It seems some people have the impression that American Nations-author and JayMan's hero Colin Woodard is some sort of archetypal, Puritan-descended New England Yankee. Instead, Woodard simply provides another illustration of the fact that New England residents today derive the bulk of their ancestry from sources other than New England Puritans.
Woodard's mother has a common name, and I was unable to immediately identify her parents or birth place. I did easily identify the ancestor's of Woodard's father going back a few generations.
While Colin Woodard describes himself as a native of Maine, his father (who has an MA in Creative Writing from Syracuse and now teaches introductory English at the University of Maine Augusta) was born in Los Angeles, and his father's parents were born in Montana (the mother being of 100% Irish Catholic ancestry, as far as I can tell).
Of his father's great-grandparents:
- Only three were born in America (according to census documents, one was born in Michigan, with parents also born in Michigan, and two were born in New York, with parents also born in New York).
- Four were born in Ireland (and evidently Catholic).
- One was born in Quebec (with, going by names, a French Canadian father and Irish Catholic mother).

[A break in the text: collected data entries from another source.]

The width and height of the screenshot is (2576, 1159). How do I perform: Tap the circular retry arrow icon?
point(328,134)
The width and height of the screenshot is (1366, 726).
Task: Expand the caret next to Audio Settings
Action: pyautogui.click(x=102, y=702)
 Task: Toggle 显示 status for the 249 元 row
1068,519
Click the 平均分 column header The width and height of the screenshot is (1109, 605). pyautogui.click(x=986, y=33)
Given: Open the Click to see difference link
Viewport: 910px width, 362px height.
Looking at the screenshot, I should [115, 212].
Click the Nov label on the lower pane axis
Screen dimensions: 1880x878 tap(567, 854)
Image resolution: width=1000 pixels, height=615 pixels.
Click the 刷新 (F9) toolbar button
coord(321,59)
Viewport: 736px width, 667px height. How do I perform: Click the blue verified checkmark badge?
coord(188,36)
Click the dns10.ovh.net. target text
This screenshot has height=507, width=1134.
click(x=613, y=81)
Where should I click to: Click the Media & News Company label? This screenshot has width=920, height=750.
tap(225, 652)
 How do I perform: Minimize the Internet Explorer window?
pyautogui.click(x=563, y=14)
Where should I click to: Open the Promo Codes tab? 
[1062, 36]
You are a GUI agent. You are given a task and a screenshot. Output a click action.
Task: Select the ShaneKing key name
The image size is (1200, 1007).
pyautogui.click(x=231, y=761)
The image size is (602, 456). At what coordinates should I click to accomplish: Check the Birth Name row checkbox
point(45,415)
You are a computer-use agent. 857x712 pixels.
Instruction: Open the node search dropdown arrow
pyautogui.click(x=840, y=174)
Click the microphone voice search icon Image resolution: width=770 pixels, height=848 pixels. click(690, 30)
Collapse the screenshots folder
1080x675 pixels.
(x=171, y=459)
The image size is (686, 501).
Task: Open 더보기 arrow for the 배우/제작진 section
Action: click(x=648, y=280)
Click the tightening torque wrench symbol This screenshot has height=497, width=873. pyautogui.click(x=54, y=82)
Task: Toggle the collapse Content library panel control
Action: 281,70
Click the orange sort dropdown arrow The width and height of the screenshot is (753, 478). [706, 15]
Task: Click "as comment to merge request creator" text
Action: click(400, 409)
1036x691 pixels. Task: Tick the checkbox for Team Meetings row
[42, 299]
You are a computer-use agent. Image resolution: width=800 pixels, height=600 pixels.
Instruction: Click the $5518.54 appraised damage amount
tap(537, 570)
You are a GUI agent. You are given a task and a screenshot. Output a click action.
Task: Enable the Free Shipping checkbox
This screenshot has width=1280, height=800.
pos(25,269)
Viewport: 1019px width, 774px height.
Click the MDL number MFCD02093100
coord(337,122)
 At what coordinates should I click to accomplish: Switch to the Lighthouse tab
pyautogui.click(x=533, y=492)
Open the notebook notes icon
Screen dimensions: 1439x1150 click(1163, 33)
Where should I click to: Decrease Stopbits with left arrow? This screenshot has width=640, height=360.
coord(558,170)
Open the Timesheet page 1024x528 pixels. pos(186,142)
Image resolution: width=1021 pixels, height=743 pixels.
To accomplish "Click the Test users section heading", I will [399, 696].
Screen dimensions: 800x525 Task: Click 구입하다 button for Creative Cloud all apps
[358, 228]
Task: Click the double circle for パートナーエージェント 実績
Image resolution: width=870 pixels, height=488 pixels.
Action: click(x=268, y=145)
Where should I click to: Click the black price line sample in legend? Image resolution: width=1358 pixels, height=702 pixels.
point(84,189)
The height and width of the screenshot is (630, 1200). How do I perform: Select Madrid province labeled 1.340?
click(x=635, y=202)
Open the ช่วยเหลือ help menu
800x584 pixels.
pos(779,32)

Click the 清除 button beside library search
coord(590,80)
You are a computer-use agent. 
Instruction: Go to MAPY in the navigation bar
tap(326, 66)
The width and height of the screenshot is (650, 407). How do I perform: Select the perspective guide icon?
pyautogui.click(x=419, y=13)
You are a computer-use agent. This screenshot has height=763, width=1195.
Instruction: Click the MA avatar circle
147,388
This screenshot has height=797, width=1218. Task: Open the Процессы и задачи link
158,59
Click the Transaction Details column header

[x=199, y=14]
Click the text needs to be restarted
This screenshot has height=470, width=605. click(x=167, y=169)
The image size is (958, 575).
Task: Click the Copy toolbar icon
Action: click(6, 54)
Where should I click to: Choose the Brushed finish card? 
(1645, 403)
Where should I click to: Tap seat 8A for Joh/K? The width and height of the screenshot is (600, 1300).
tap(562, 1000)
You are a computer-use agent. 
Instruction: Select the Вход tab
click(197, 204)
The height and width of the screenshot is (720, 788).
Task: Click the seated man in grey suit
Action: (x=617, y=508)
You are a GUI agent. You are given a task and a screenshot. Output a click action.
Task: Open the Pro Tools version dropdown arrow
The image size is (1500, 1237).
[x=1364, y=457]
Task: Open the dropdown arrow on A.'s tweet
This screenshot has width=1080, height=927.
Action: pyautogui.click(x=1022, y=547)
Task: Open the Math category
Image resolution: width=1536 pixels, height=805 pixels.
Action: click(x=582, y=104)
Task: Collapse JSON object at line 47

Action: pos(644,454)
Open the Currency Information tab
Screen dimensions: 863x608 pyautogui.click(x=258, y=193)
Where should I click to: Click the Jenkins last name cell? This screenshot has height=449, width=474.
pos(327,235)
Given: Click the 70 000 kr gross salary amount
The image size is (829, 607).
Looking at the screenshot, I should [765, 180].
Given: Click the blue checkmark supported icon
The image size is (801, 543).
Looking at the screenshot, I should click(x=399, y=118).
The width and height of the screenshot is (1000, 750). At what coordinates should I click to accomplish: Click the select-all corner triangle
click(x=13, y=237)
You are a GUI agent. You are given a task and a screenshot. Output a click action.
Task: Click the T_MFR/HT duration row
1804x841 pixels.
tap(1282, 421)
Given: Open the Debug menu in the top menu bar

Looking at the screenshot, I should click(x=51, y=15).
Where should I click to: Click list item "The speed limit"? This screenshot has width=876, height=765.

So Colin Woodard's father is something like 9/16 Irish Catholic, 1/16 French Canadian, and no more than 3/8 colonial American (and it's unlikely the entirety of the American ancestry traces back to New England).
After writing the above, I checked one last time for any information on Colin's mother ancestry, and came across this article from Woodard himself. In addition to confirming parts of his paternal ancestry:
My Irish-Catholic great-grandparents worked the iron and copper mines of the interior West, and their children grew up to be Far Westerners. My great-great-great grandmother’s family fled from the same part of Ireland as their future cousins-in-law, but the mines where they found work happened to be in Quebec, so their descendants grew up speaking French and traveling on aboriginal snowshoes.Woodard mentions:
Life in North America has been immeasurably enriched by the many cultures and people who settled there. I personally celebrate the continent’s diversity, but I also know that my great-grandfather’s people in western Iowa -- Lutheran farmers from the island of Funen in Denmark -- assimilated into the dominant culture of the Midlands (think, for now, “Midwest”), even as they contributed to its evolution.Which provides evidence of non-New England (and non-colonial American) ancestry on his mother's side, as well. Whatever is responsible for Woodard's leftism, it's fairly safe to say it's not Puritan genes.